Your goal –
How do the lines below between the ones holding "Instruction: Open the hamburger menu" and "500x470 pixels. Task: Open", inclusive, read? Give them again exactly, with no other lines.

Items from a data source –
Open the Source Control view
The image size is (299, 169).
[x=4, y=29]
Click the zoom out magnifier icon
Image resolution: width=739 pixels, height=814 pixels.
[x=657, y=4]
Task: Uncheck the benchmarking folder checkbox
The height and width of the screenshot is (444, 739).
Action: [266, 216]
---
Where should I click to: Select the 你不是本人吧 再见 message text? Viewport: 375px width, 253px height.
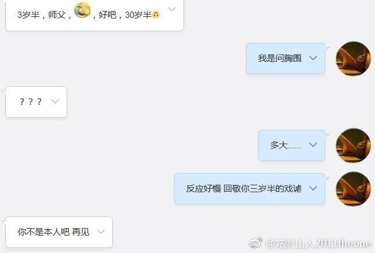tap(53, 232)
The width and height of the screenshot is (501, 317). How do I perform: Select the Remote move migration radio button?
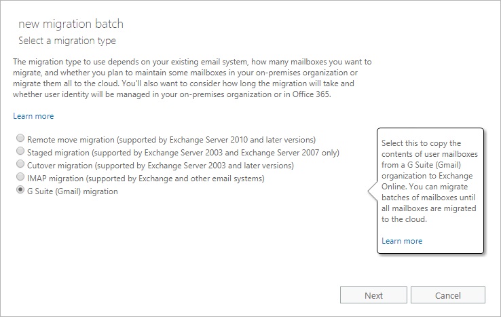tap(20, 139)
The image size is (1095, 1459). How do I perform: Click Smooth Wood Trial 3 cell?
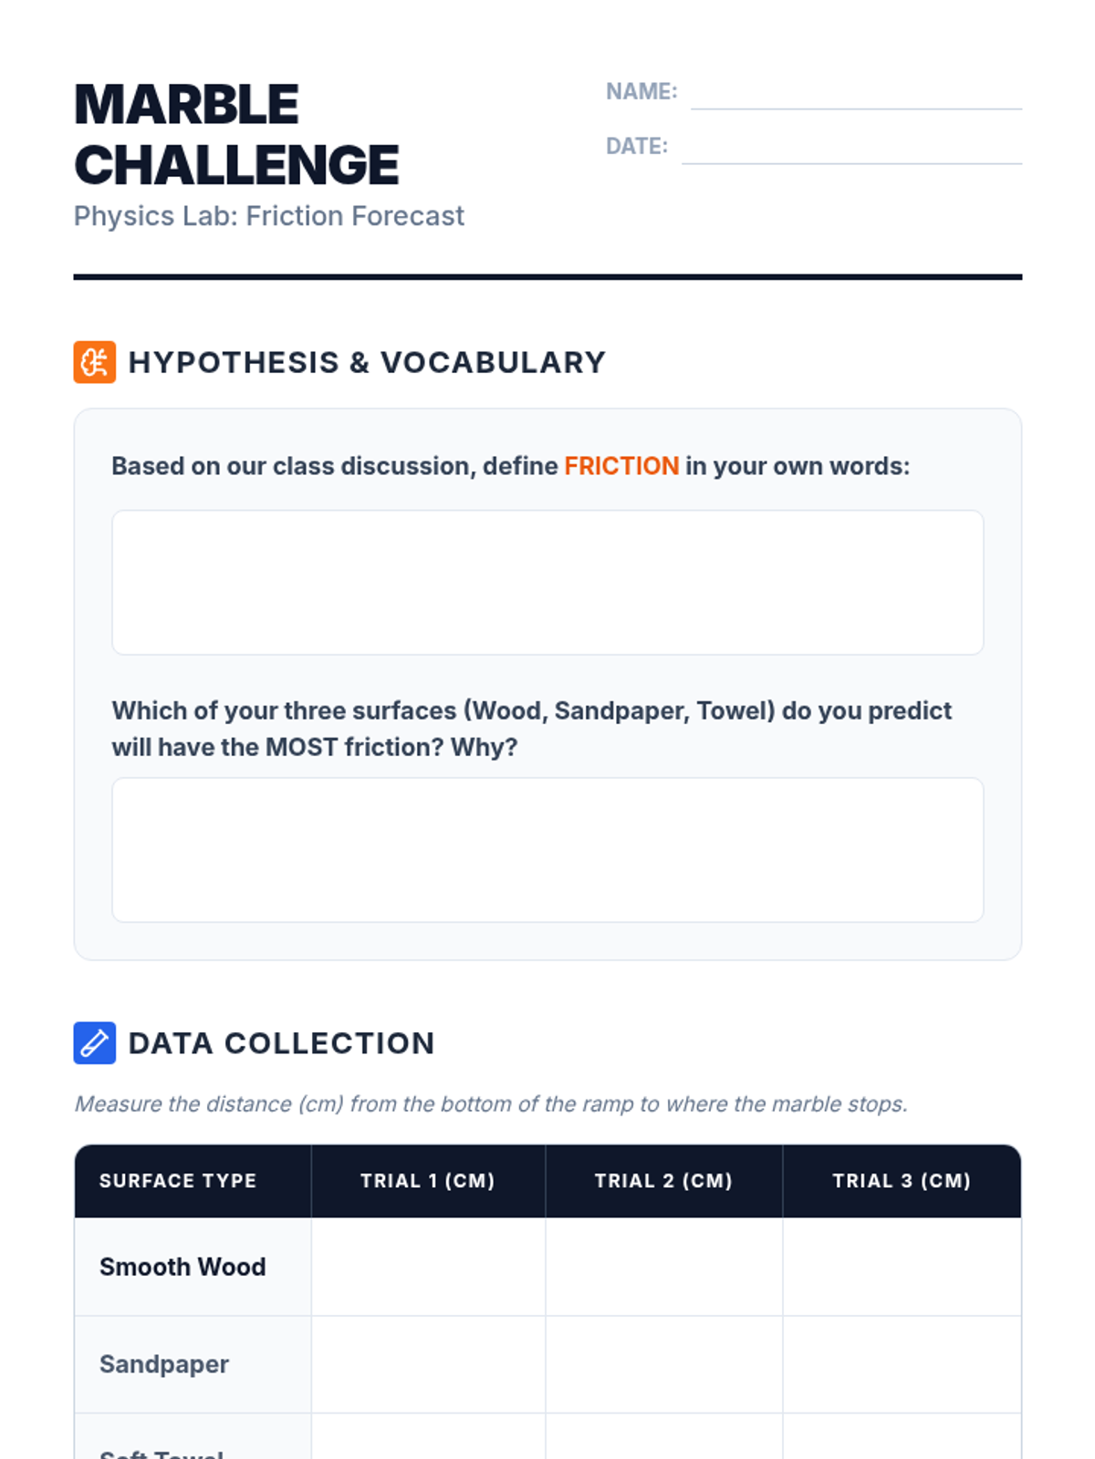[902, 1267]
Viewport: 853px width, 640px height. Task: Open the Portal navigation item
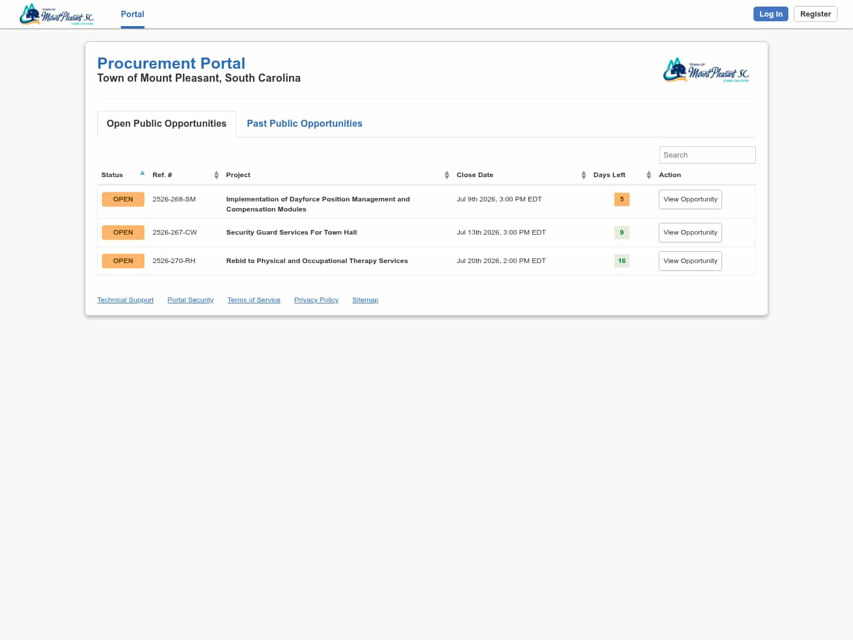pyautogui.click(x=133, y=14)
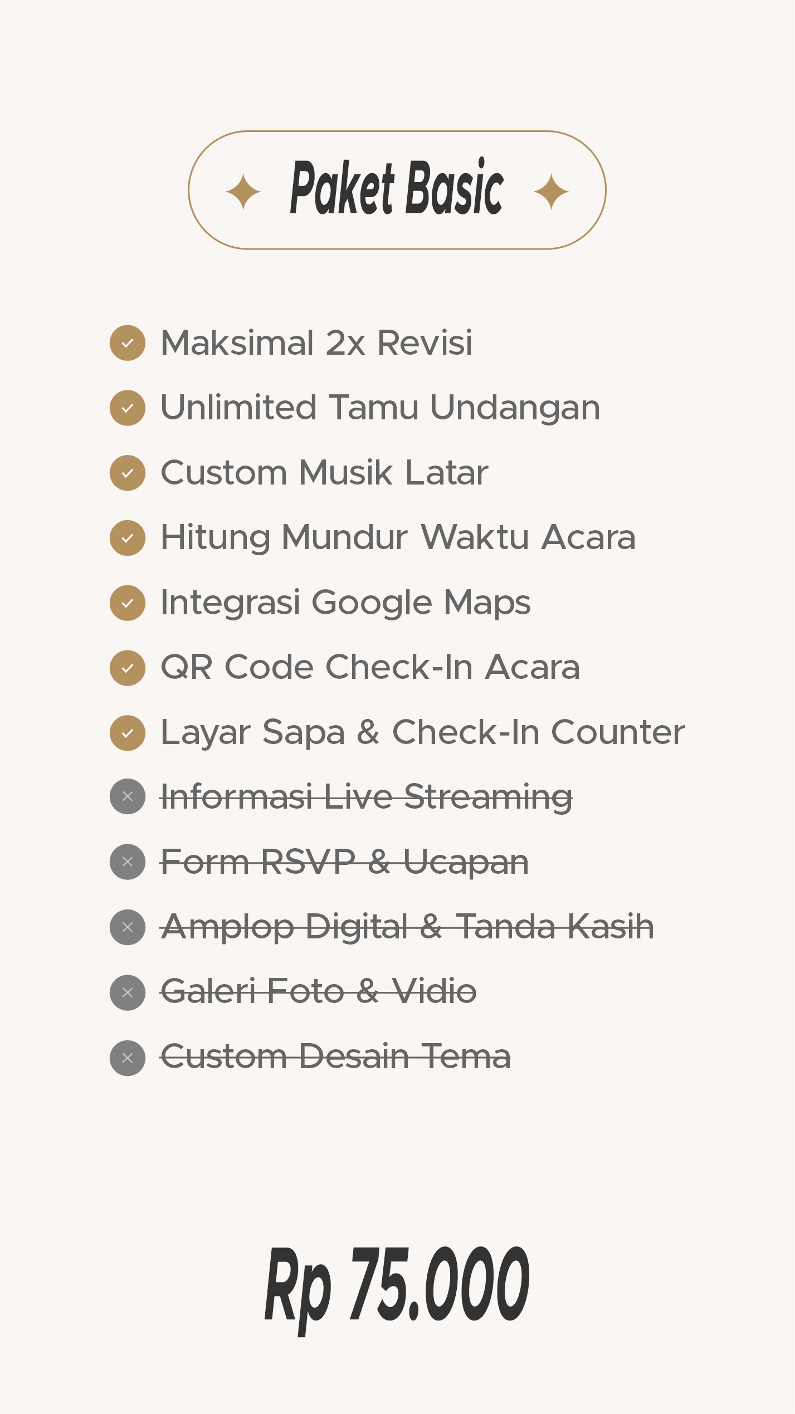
---
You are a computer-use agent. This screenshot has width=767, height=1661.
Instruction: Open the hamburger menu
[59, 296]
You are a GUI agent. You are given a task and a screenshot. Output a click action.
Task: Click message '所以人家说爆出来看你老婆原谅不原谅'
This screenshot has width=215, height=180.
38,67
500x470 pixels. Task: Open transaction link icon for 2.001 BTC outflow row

Task response –
Instruction: Open the hamburger menu
[59, 296]
You are a GUI agent. You are given a task and a screenshot. Output a click action.
Task: Click message '所以人家说爆出来看你老婆原谅不原谅'
This screenshot has width=215, height=180.
38,67
500x470 pixels. Task: Open transaction link icon for 2.001 BTC outflow row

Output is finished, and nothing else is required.